REQUIREMENT — Transcribe only the stretch of lines that opens with the line containing "Given: Open the Add New template dropdown" and closes with the last line of the listing, skipping pictures.

RECORDS SUPPLIED START

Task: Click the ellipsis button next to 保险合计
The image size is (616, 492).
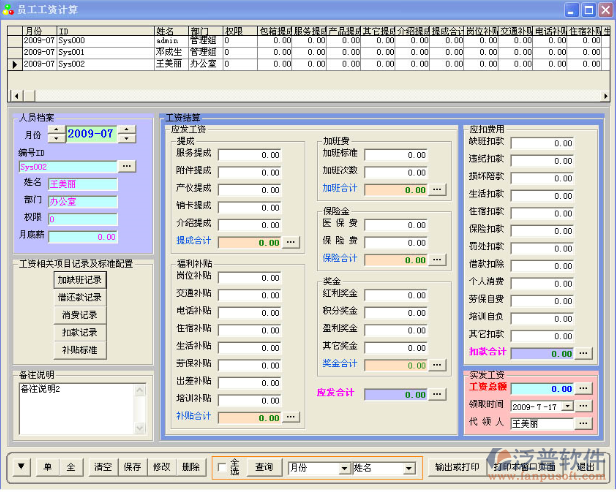Action: tap(436, 259)
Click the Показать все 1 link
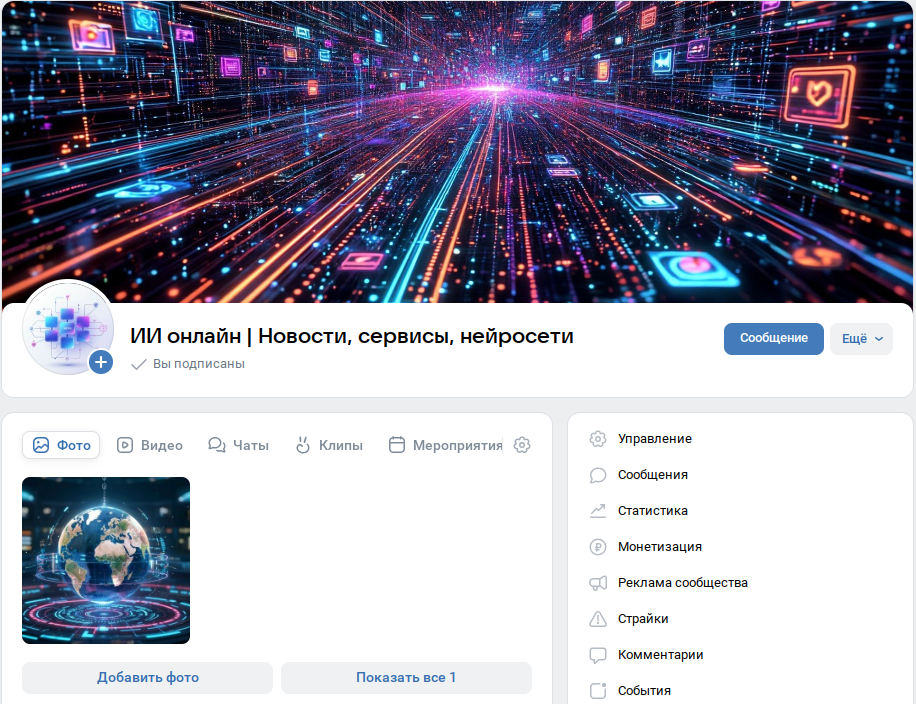The height and width of the screenshot is (704, 916). coord(406,677)
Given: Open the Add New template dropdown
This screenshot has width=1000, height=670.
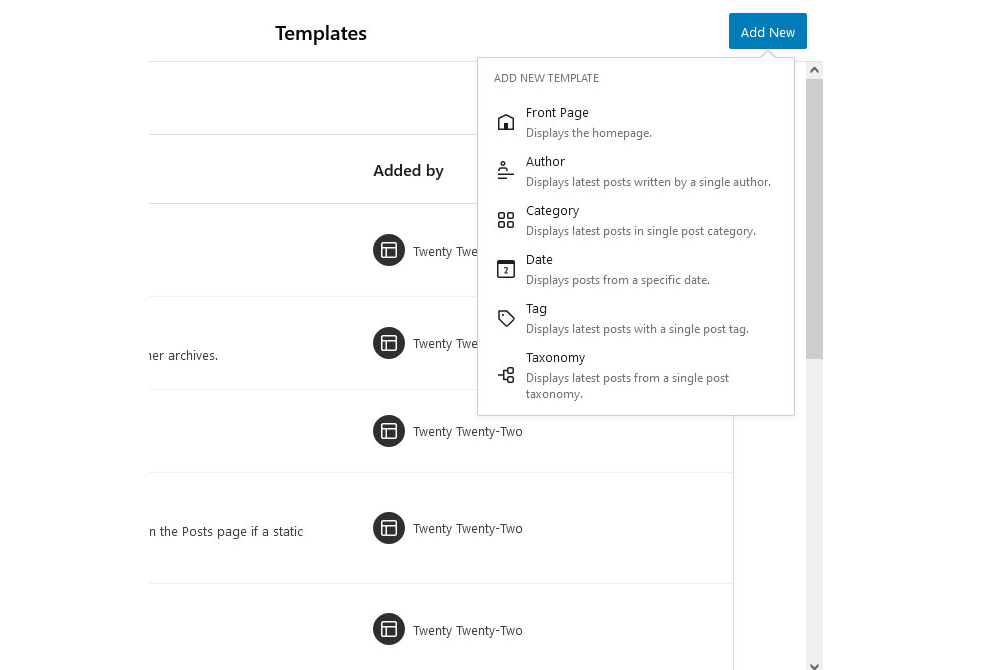Looking at the screenshot, I should (x=767, y=31).
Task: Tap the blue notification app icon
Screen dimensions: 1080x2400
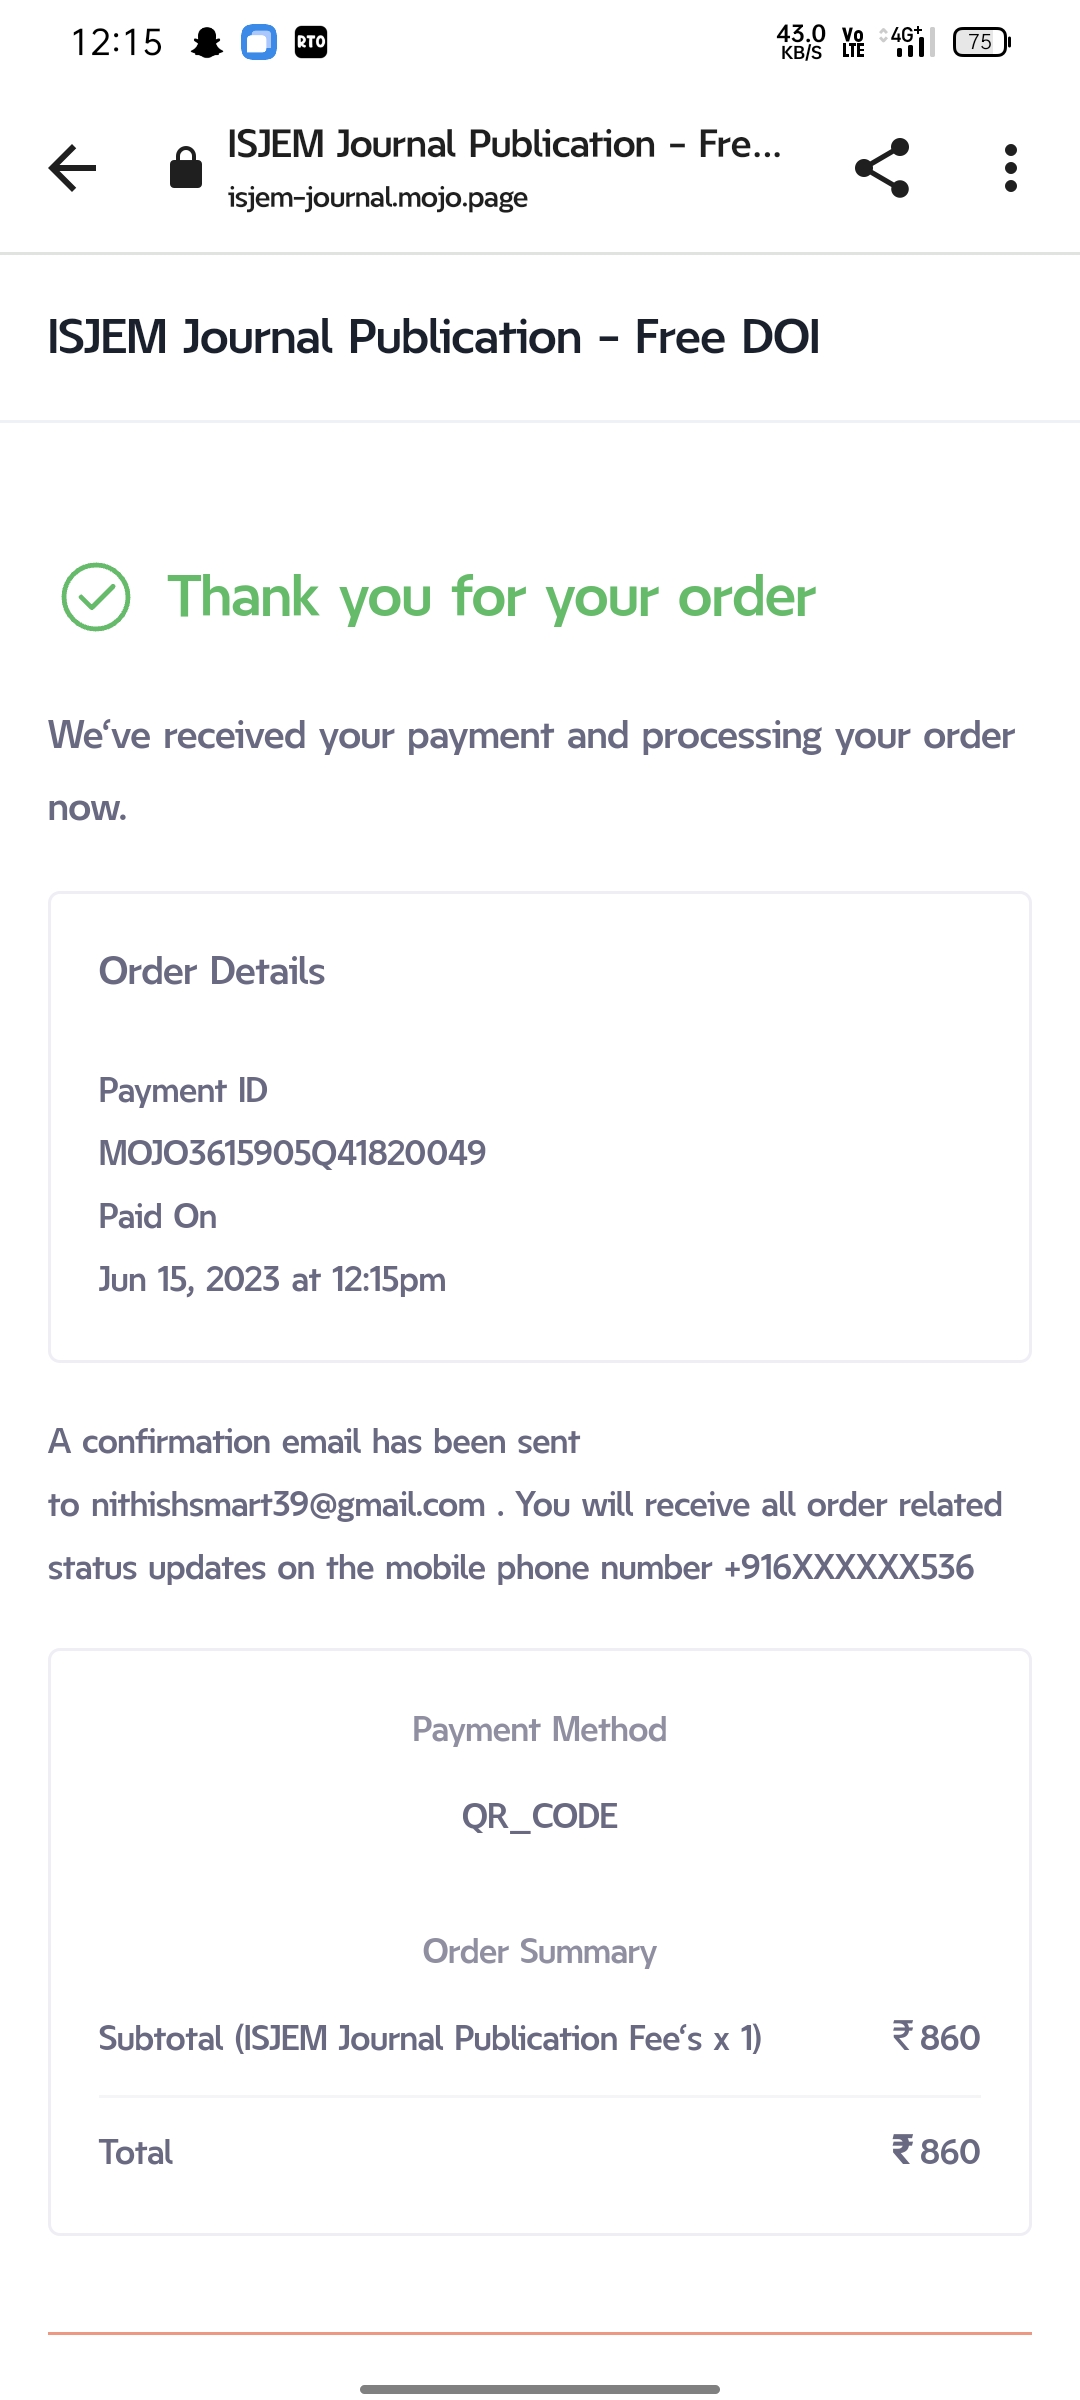Action: pyautogui.click(x=259, y=42)
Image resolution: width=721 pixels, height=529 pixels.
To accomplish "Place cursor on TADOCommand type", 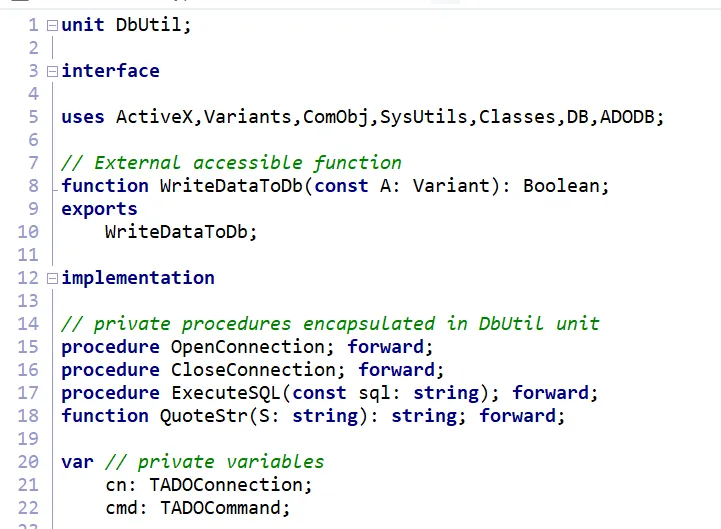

RECORDS SUPPLIED END

YOUR RESPONSE —
Given: Open the Add New template dropdown
This screenshot has width=1000, height=670.
Looking at the screenshot, I should (x=767, y=31).
Task: Tap the blue notification app icon
Screen dimensions: 1080x2400
Action: pyautogui.click(x=259, y=42)
Image resolution: width=721 pixels, height=529 pixels.
To accomplish "Place cursor on TADOCommand type", 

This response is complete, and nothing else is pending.